Scientists studied the data collected for 1,500 children from over 131 hospitals in 45 countries between April 15, 2020, and February 1, 2021. The findings were analyzed prior to the countries declaring vaccination for the children as well the emergence of the COVID-19 variants including delta. The study suggested that “65 per cent of patients were hospitalized and 17 per cent required hospital admission or transfer to a higher level of care due to worsening infection, nearly 4 per cent patients died due to COVID-19, compared to 0.01-0.7 per cent mortality reported among general pediatric patients.” The cancer therapy had to be modified for nearly 56 per cent of the COVID-19 kid patients. For 45 per cent, the chemotherapy had to be stalled as the infection flared.

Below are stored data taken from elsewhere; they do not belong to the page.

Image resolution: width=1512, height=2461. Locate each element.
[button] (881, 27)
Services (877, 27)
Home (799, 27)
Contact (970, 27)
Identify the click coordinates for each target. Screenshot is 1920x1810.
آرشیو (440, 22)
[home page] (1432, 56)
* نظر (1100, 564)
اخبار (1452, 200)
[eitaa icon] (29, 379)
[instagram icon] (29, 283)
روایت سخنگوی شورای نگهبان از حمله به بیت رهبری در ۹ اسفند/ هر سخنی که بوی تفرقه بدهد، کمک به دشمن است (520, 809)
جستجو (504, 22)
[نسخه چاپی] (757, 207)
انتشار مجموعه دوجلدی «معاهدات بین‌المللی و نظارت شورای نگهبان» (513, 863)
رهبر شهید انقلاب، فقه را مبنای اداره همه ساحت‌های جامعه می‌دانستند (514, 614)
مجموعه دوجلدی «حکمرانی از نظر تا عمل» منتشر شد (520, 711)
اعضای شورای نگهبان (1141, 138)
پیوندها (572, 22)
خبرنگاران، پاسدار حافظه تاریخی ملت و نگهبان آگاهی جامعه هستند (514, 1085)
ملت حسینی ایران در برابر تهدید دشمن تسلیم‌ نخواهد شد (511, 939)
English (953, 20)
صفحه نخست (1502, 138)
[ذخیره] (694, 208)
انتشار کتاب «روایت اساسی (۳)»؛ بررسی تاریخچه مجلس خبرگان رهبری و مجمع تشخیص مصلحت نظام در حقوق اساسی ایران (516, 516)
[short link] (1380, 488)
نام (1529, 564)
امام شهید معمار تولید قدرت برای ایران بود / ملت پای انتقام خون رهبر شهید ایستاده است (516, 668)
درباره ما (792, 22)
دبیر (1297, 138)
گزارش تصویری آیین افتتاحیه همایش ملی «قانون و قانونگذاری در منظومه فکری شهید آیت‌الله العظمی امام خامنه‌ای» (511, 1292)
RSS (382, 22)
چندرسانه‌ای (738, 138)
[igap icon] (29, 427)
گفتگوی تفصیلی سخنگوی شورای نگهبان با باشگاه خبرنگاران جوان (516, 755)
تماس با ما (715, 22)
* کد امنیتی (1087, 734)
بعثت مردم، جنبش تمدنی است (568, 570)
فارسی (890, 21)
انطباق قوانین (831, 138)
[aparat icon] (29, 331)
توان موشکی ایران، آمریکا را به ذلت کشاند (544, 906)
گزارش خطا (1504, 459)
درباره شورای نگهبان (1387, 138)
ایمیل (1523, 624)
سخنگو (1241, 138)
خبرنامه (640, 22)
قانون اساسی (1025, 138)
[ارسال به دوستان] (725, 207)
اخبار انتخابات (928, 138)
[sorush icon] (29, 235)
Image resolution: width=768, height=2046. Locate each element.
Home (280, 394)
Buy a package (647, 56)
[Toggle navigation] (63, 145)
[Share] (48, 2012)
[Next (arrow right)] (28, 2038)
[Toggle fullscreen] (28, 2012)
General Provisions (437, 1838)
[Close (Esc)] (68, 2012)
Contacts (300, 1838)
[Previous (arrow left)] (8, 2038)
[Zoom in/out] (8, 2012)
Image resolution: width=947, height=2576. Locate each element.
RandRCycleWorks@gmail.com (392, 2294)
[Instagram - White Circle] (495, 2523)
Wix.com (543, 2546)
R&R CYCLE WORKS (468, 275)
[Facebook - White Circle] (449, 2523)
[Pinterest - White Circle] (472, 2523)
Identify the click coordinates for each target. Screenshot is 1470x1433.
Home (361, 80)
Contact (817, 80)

“By working together to create this global registry, we have enabled hospitals around the world to rapidly share and learn how COVID-19 is affecting children with cancer,” said the paper’s co-author, Professor Kathy Pritchard-Jones, SIOP president. “The results are reassuring that many children can continue their cancer treatment safely, but they also highlight important clinical features that may predict a more severe clinical course and the need for greater vigilance for some patients.”